Política Externa Brasileira Ganha Popularidade entre Especialistas

Pesquisa revela que 88% dos especialistas aprovam a política externa brasileira. Brasil expande acordos comerciais e busca autonomia estratégica em meio a tensões globais.

Política Externa Brasileira Ganha Popularidade entre Especialistas

Em um momento de tensões comerciais com os Estados Unidos, com audiências sobre tarifas adicionais para produtos brasileiros em Washington, a política externa do Brasil tem recebido um forte endosso de especialistas. Uma pesquisa divulgada em Berlim aponta que 88% dos consultados avaliam positivamente a atuação diplomática do governo brasileiro, um salto expressivo em relação aos 69% de avaliações negativas registradas em 2023.

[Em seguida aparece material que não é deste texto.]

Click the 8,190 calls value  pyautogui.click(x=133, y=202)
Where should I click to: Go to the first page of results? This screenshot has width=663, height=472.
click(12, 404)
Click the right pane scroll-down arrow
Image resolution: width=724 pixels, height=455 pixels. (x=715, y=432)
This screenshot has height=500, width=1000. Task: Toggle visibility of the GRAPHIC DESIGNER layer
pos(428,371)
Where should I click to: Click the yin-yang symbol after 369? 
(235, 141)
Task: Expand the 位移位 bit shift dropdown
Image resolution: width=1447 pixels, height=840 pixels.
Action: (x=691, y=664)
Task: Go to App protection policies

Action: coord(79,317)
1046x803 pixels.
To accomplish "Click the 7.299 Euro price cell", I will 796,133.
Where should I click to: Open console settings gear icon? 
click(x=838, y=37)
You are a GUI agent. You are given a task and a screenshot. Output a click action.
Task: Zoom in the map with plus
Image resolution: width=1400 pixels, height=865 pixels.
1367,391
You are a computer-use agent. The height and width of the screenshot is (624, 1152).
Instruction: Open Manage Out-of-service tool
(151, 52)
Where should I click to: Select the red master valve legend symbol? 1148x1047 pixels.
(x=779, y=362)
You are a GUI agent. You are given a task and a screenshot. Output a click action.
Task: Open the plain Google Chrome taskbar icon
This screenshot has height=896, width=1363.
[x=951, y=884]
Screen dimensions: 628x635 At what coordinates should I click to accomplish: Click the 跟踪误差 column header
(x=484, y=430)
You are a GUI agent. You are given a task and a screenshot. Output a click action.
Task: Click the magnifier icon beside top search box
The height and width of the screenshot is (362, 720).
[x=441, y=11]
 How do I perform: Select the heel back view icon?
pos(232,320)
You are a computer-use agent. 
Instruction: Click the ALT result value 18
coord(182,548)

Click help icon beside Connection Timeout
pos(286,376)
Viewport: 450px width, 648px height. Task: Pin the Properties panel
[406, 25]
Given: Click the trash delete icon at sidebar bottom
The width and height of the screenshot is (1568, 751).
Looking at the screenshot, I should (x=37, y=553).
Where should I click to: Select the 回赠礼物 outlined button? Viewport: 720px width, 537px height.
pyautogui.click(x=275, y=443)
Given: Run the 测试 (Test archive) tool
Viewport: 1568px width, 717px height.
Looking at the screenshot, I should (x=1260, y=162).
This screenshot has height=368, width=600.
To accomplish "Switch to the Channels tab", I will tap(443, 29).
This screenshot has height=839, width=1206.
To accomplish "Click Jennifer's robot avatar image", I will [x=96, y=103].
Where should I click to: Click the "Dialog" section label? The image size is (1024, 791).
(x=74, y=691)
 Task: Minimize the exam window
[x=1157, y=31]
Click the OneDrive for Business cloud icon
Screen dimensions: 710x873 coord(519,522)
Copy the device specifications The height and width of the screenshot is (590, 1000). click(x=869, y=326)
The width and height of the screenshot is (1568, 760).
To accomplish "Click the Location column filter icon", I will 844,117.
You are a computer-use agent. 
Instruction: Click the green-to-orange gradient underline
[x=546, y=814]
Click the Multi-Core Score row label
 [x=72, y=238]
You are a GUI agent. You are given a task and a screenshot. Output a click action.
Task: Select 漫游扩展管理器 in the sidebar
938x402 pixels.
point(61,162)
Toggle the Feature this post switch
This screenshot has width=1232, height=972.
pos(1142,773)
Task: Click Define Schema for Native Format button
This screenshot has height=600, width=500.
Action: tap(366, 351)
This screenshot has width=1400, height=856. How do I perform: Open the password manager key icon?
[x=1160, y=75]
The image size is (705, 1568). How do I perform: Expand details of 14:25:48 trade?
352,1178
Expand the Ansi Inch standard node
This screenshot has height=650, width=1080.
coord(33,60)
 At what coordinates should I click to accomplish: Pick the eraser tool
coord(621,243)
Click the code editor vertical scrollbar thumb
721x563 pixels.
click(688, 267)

O estudo, intitulado "Potências Médias Emergentes", ouviu especialistas em política externa de Brasil, Alemanha, Índia, Indonésia e África do Sul. Carlos Frederico de Souza Coelho, professor de Relações Internacionais da PUC-Rio e da Escola de Comando e Estado-Maior do Exército (Eceme), apresentou os resultados no Brasil, destacando também a percepção dos especialistas sobre a influência americana no cenário global. Segundo o levantamento, 88% dos especialistas brasileiros consideram negativa a interferência dos EUA no palco internacional, um índice superior à média dos cinco países pesquisados (80%).

## Expansão de Acordos Comerciais

Apesar da visão crítica sobre a influência americana, os Estados Unidos continuam sendo vistos como um parceiro estratégico para o Brasil. Carlos Frederico enfatizou que o país tem respondido de forma eficaz às pressões comerciais de Washington, fortalecendo sua rede de acordos e parcerias. Essa estratégia resultou na conclusão do acordo Mercosul-União Europeia, no envio de acordos com EFTA e Singapura ao Congresso, e no andamento das negociações com o Canadá. Como consequência, a participação das exportações brasileiras cobertas por preferências tarifárias saltou de 12% para 31%, a maior expansão já registrada na história do país.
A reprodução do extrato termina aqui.